Sadly, however, for all the praise heaped onto Tottenham and every prediction of pending glory, they haven’t lived up to expectations.

They still haven’t won anything, are a long way off the talent exhibited at Manchester City and Liverpool – despite having had their manager for longer than both – and are now preparing for the humiliation of facing Barcelona in the Champions League this Wednesday.

They can’t compete in Europe’s top tier and they can’t compete at the top of England’s. So the question really is this: when will Tottenham’s time playing second fiddle to the world’s better teams come to a halt? And, more importantly, how will it do so? Will they eventually break out of the rut and storm to success or will things head in the other direction: a slump down the table to vie for Europa League spots with the other underachievers?

Having made no signings at all this summer, Daniel Levy has made his plan clear: to be financially savvy – even frugal – and build a club for the long-run that operates on all levels as a successful business. The new stadium, reluctance to spend on a player and staggeringly low wage-bill all highlight a club predestined for a long, stable future. But not one heading for success any time soon.

While Levy’s model may be disciplined and beneficial going forward, it’s not one that will rack up points in this country.

As has been shown, to win in England, you have to spend big. Manchester City’s record signing? £60m. Liverpool’s? £75m. Tottenham’s? Just £42m.

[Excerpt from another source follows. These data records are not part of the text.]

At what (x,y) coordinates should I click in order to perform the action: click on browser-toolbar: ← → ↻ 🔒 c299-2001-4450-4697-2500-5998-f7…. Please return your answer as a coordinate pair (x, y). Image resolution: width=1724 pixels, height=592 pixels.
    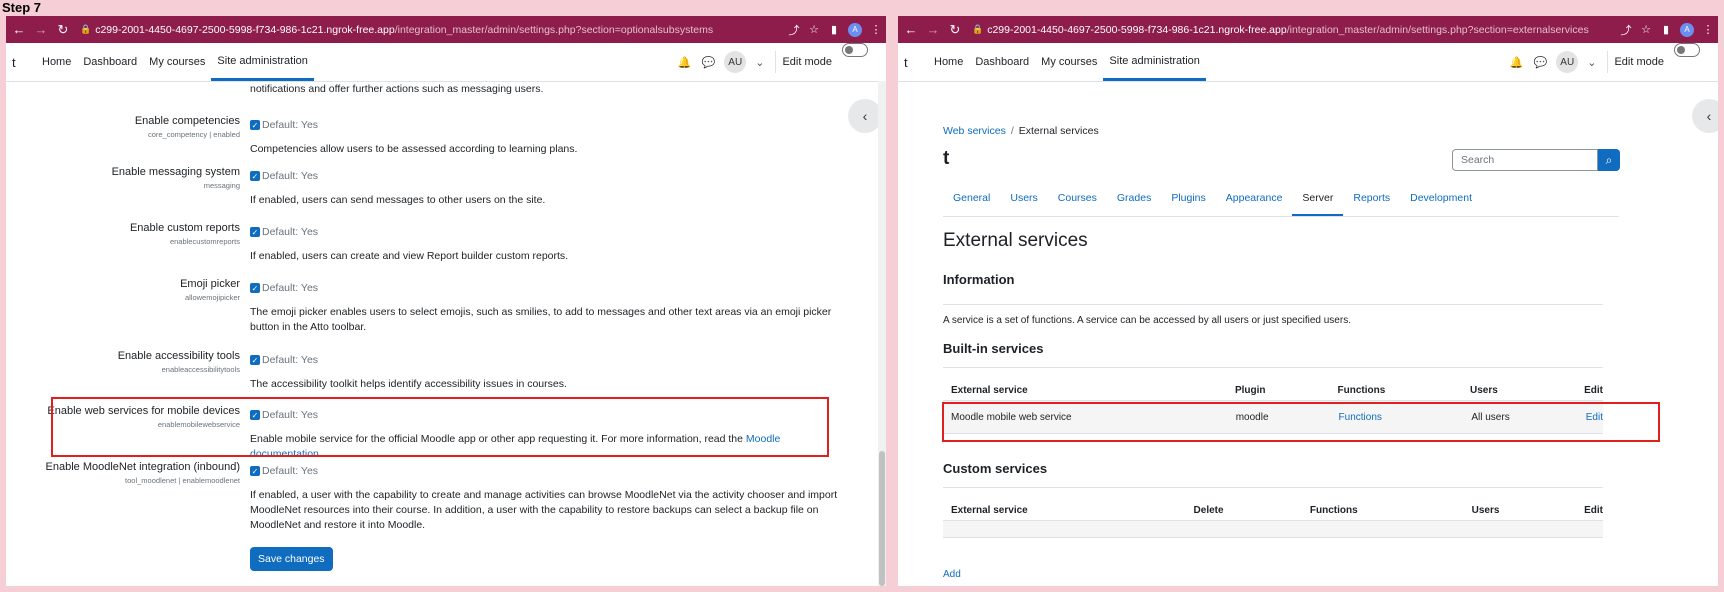
    Looking at the image, I should click on (1308, 30). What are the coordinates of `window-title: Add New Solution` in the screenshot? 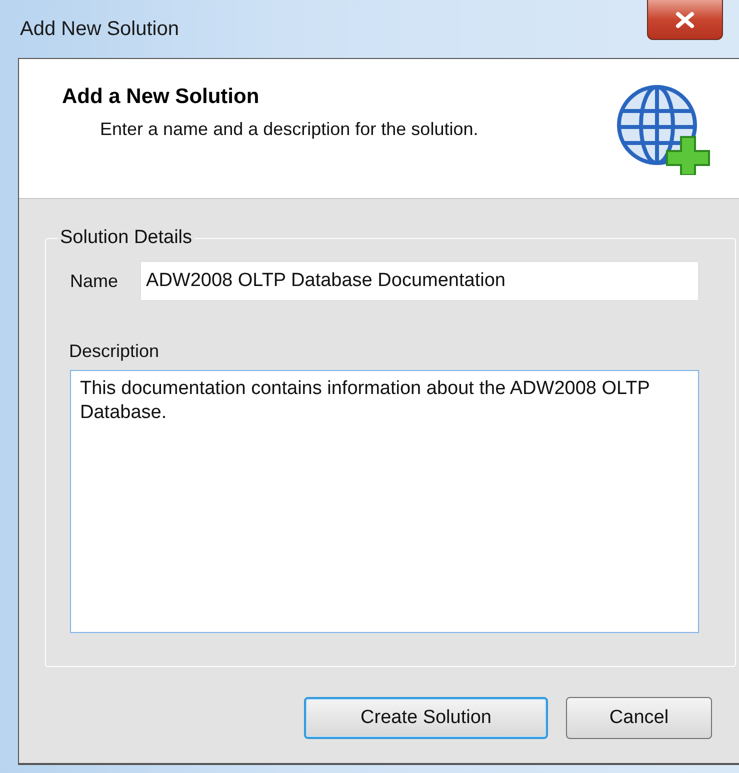 It's located at (100, 29).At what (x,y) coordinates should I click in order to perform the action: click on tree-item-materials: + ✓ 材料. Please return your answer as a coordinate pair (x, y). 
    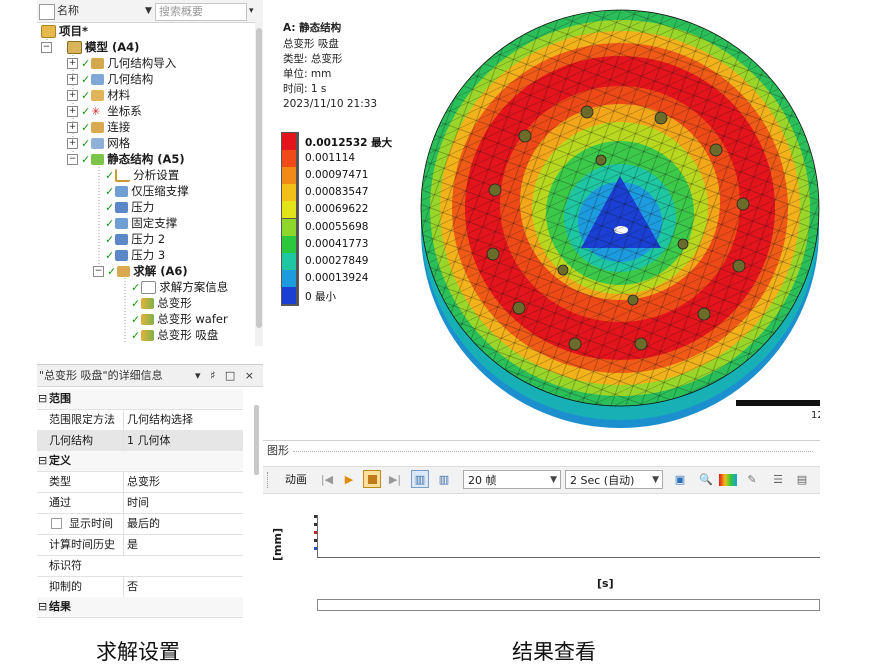
    Looking at the image, I should click on (98, 95).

And it may be this that’s slowing them down. Sustainability is all well and good if it’s sustaining fulfilled potential. Tottenham Hotspur are smart, perhaps embodying the future of modern football (just check out the new stadium’s amenities) but what they’re doing is simply maintaining their position as a top six club; not a top six club who want to win anything.

Their potential is going unfulfilled like a stroppy Will Hunting and it’s time that things kicked up a gear.

Harry Kane seems ever-poised to be stolen by a bigger, more attractive European club and then where would Spurs end up? Their use of pacy, attacking fullbacks has been cottoned onto by the world and his wife and without Kane firing on all cylinders, they look somewhat impotent going forward.

The smart, young manager with the vibrant, exciting squad is fine and promising enough. But Mauricio Pochettino is running out of time. There’s only so long that getting by means success in the Premier League and Spurs have exhausted that period. Perhaps, then, they – and Pochettino – just aren’t as good as we all once hoped.

Only time will tell, but qualifying for Europe and making it to a Wembley showpiece game once a season doesn’t stand as achievement. Not in England, not even for Spurs.